Auch die Wirtschaft will Couchepin in die Familienpolitik einbinden. Schweizweit sei eine Allianz zwischen Behörden und Grossunternehmen zu schaffen, die Initiativen für eine familienfreundliche Unternehmensgestaltung lancieren soll.

Die Schweiz brauche eine hohe Frauen-Erwerbsquote und mehr Kinder. «Denn mehr Kinder bedeuten auch weniger demographie-bedingte Probleme, standfeste Sozialwerke, vor allem aber mehr Innovations-Fähigkeit, kurzum: Zukunftsfähigkeit», so der Innenminister.

Und jedermann wisse zudem, dass es für die Schweiz volkswirtschaftlich vorteilhaft sei, wenn die Frauen, die heute genauso gut ausgebildet seien wie die Männer, ihre erworbenen Kompetenzen im Erwerbsleben einsetzten.

«Dass deren Beitragszahlungen zudem einen stabilisierenden Einfluss auf die Sozialwerke haben, ist ebenso klar», so Couchepin. Und – «last but not least» – mache auch der bezahlte Mutterschaftsurlaub im Konzept einer nachhaltigen Familienpolitik Sinn.
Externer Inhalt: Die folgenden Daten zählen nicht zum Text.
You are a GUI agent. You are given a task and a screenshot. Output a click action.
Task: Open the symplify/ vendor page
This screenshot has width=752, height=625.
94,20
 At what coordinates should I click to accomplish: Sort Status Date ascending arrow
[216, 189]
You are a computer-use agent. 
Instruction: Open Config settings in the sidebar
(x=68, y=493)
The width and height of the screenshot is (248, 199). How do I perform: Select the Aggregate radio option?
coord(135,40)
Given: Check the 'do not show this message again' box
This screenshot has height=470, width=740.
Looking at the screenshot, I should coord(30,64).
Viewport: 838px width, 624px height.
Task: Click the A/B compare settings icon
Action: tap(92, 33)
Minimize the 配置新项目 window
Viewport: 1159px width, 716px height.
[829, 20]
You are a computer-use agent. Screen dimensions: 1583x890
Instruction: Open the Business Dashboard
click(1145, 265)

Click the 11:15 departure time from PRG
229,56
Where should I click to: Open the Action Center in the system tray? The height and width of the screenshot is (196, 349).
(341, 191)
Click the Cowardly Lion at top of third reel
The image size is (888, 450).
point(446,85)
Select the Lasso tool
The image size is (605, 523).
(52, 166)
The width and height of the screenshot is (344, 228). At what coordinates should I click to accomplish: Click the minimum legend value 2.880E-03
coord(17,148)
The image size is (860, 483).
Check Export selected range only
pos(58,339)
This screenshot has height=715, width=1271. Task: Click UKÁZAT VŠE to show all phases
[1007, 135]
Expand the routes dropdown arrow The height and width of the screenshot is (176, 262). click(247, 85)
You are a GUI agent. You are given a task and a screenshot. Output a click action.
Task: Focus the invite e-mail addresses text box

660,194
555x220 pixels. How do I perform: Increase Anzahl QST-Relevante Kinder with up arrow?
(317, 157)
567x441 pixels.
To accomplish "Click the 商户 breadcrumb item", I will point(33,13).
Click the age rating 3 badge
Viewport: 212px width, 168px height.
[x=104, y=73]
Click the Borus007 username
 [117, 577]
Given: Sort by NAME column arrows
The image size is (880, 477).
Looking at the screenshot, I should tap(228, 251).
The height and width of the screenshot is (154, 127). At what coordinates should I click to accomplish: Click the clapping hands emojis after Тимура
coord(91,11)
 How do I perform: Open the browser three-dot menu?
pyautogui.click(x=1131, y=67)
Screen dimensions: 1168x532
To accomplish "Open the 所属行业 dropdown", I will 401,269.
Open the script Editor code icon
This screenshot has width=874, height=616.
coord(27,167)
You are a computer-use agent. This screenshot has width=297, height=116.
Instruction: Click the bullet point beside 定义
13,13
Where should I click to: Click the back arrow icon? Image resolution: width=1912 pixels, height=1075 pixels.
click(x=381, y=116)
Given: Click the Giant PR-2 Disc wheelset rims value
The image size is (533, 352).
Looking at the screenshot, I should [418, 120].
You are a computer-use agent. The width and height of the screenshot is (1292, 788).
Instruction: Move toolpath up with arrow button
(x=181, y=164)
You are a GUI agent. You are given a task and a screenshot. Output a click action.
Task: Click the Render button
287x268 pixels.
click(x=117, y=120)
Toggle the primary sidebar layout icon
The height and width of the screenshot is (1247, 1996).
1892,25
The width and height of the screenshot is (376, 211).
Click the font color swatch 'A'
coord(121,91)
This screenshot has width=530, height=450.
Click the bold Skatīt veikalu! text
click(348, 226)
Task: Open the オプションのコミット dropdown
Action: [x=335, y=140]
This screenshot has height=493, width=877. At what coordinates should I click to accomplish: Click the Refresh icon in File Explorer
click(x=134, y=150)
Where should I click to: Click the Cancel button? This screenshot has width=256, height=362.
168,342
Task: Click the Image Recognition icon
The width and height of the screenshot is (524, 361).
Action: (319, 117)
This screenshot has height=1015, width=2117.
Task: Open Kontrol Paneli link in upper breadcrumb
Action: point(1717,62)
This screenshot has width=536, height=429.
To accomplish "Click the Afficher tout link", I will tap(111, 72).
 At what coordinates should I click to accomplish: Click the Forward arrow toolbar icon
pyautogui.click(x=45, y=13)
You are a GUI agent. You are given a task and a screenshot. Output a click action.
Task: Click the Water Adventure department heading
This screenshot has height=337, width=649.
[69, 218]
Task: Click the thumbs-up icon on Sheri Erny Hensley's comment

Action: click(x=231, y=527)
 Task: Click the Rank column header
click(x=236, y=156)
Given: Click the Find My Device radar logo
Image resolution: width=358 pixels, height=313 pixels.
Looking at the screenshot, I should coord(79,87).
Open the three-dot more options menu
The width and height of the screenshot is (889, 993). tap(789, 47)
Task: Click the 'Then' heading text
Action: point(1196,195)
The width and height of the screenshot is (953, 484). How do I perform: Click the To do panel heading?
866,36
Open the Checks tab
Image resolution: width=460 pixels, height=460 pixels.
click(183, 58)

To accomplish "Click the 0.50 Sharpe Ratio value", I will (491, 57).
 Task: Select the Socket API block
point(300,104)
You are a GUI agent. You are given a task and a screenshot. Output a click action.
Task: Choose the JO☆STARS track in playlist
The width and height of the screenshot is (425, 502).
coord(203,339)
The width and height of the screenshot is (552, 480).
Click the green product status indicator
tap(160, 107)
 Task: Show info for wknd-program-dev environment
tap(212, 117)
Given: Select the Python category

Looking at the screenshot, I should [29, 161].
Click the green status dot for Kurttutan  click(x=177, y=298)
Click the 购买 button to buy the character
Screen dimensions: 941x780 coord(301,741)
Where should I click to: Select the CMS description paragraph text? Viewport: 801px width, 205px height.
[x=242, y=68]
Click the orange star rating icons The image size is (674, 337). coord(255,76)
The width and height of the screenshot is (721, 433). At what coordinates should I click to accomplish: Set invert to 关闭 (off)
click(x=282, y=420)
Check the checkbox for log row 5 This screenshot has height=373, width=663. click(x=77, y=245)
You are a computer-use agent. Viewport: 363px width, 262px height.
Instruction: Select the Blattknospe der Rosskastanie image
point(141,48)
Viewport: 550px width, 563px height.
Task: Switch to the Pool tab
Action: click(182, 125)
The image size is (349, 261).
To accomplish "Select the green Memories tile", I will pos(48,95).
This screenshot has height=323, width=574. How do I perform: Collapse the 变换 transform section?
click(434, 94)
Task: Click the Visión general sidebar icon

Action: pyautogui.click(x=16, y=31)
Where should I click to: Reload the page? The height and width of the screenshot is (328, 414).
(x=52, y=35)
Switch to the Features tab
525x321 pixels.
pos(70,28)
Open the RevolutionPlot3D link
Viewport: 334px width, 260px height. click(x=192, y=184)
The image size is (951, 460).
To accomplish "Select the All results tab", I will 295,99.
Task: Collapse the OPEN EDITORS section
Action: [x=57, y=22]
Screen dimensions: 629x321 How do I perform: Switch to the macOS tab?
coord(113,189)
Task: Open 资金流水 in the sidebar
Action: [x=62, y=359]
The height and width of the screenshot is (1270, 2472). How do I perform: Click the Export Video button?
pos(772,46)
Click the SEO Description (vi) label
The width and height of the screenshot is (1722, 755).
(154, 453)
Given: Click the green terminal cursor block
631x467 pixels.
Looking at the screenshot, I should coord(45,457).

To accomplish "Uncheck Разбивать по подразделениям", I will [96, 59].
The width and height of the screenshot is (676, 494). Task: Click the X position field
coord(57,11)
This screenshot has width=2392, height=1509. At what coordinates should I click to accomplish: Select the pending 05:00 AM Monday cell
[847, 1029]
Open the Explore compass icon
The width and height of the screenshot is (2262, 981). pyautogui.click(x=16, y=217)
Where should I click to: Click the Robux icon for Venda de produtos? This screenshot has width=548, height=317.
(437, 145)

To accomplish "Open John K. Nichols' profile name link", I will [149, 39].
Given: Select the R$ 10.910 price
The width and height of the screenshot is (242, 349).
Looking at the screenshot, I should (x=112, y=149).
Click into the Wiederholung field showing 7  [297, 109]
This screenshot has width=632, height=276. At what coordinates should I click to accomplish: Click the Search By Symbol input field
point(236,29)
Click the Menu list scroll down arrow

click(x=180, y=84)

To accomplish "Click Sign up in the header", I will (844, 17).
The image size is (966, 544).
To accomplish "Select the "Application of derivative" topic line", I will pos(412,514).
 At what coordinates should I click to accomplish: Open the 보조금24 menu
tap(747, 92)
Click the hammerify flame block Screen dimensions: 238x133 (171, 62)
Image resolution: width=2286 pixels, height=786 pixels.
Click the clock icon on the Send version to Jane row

Übereinstimmung und Skepsis

Der Innenminister sieht seine Ideen als Grundlage für die Diskussion eines Konzepts einer nachhaltigen Familienpolitik. Ein solches Konzept fehlt gemäss dem vorgestellten Familienbericht heute in der Schweiz.

Die SP begrüsst laut Sprecher Jeannerat die Vorschläge von Bundesrat Couchepin. Der Familienbericht sei sehr nützlich, der letzte datiere aus dem Jahr 1978, so Sprecher Jeannerat. «Allerdings möchten wir in einigen Bereichen rascher vorwärts und weiter gehen.»

Skeptischer gibt sich Heidi Stutz vom BASS. «Couchepin war bisher in der Familienpolitik überhaupt nicht in Erscheinung getreten, deshalb ist nicht einzuschätzen, was er in diesem Bereich wirklich machen will.»

swissinfo und Agenturen

Familien in der Schweiz haben ein überdurchschnittliches Armutsrisiko

Bis ein Kind gross ist kostet es die Eltern durchschnittlich eine halbe bis eine Million Fr.

Ein Kind kostet im Monat mindestens 1400 Fr., ein Einzelkind ca. 1800 Fr.

Die durchschnittliche Kinderzahl pro Familienhaushalt liegt bei 1,9, jene pro Frau bei 1,4 Kindern (1970 waren es noch 2,1)

Als Grundlage für die Diskussion eines Konzepts einer nachhaltigen Familienpolitik sieht Bundesrat Pascal Couchepin Punkte wie den bezahlten Mutterschaftsurlaub, Krippenplätze, eine frühere Einschulung und die Einführung von Blockzeiten für Kindergärten und Schulen.

Als wichtig erachtet werden auch die Schaffung einer Konferenz der Familiendirektoren auf kantonaler Ebene sowie eine Verbesserung der familienpolitischen Statistiken.

Ferner schlägt Couchepin Steuergutschriften vor für Working Poors sowie einen Dialog zwischen Behörden und Privatwirtschaft über eine familienfreundliche Unternehmensgestaltung.